Dataset entries:
▼

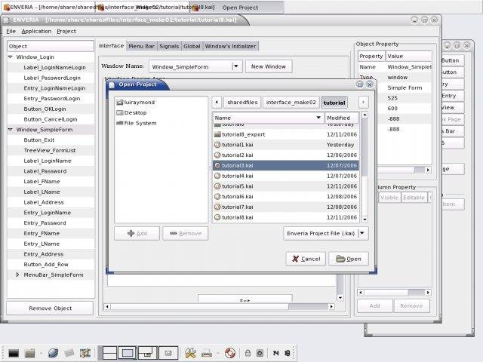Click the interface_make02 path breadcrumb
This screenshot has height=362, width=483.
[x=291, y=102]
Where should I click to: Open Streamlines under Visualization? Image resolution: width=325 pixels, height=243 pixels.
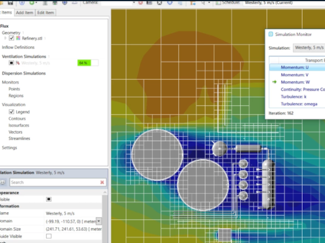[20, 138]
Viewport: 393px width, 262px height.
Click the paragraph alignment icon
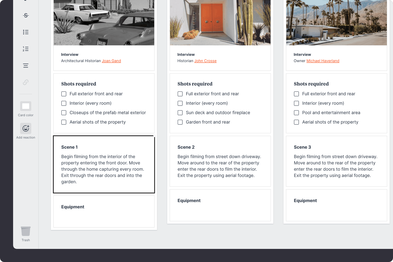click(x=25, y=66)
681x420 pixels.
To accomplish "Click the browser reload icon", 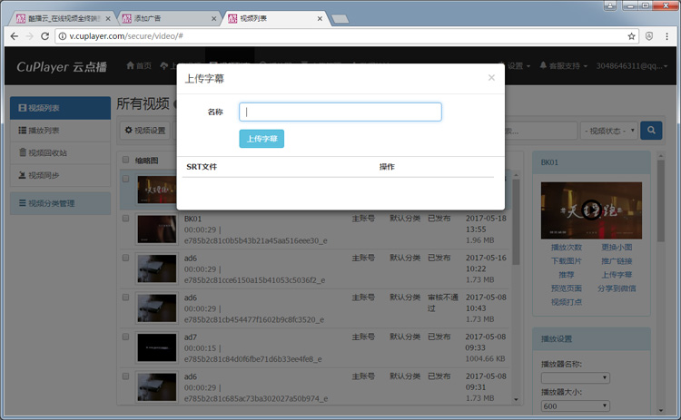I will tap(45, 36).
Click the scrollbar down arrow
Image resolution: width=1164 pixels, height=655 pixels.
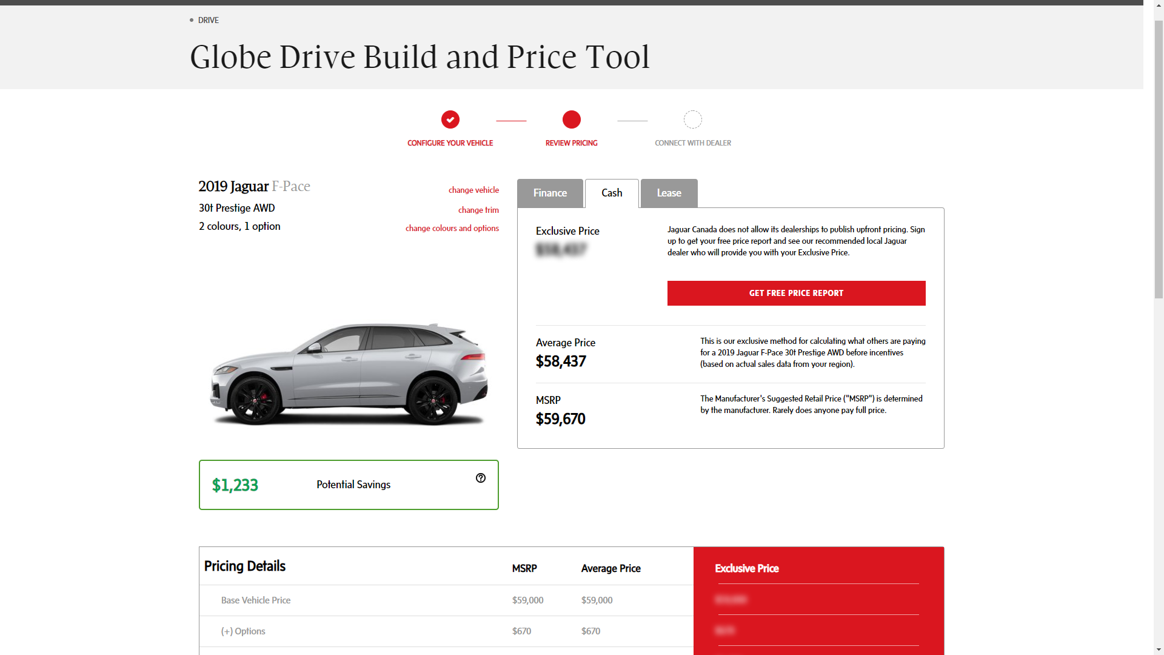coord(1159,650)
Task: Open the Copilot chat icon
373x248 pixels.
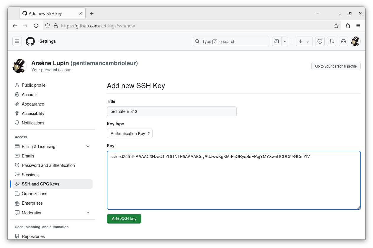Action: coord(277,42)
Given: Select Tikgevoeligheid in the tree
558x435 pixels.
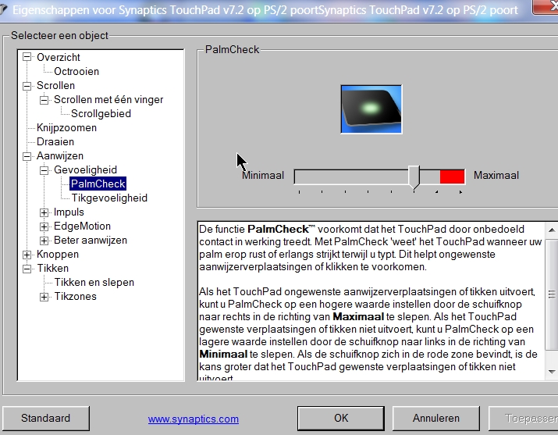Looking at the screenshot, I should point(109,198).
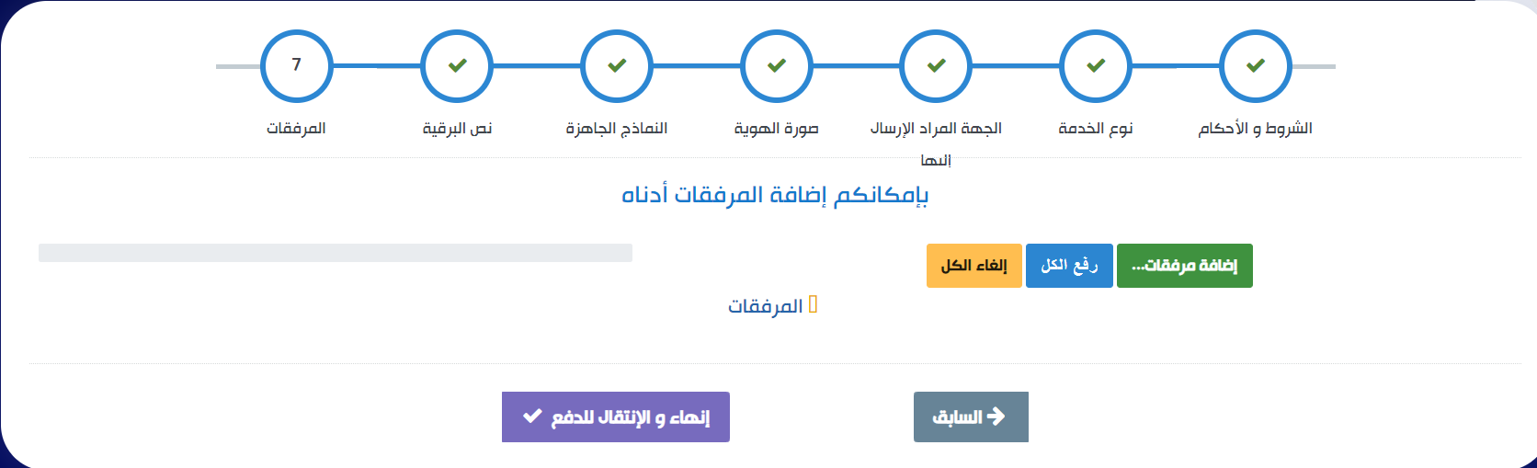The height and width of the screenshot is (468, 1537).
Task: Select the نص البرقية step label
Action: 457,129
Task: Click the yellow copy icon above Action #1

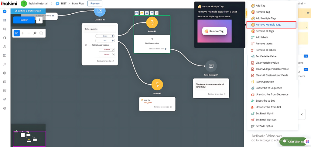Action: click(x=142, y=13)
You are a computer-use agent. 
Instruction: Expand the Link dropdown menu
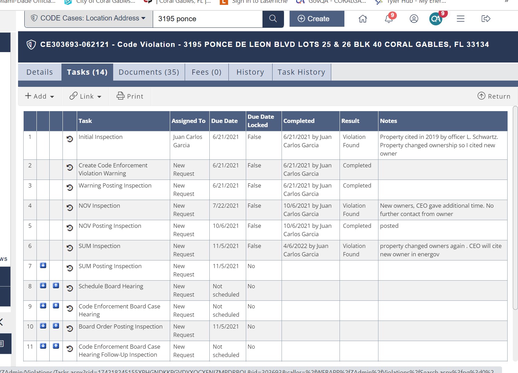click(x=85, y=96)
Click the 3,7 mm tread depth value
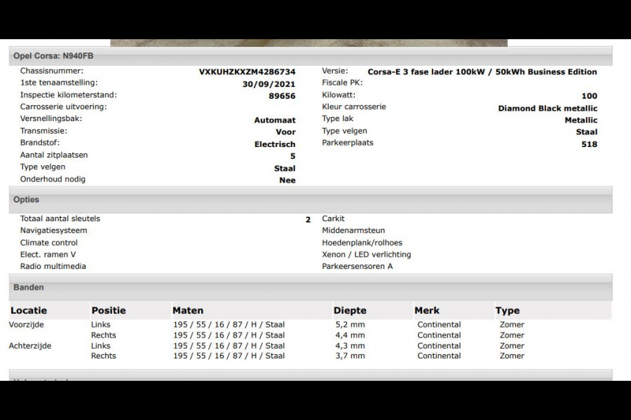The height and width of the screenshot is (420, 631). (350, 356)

▲

(Requirement): Take the line with "373x248 pixels." as the first line and the last line of the records above as the final one; reproduce exactly the lines between them, both included, without pictures.

(Response to this exercise):
373x248 pixels.
Action: coord(277,42)
Given: Select Tikgevoeligheid in the tree
558x435 pixels.
Looking at the screenshot, I should point(109,198).
The height and width of the screenshot is (468, 1537).
Task: Select the نص البرقية step label
Action: 457,129
Task: Click the yellow copy icon above Action #1

Action: click(x=142, y=13)
You are a computer-use agent. 
Instruction: Expand the Link dropdown menu
click(x=85, y=96)
Click the 3,7 mm tread depth value
The height and width of the screenshot is (420, 631). (350, 356)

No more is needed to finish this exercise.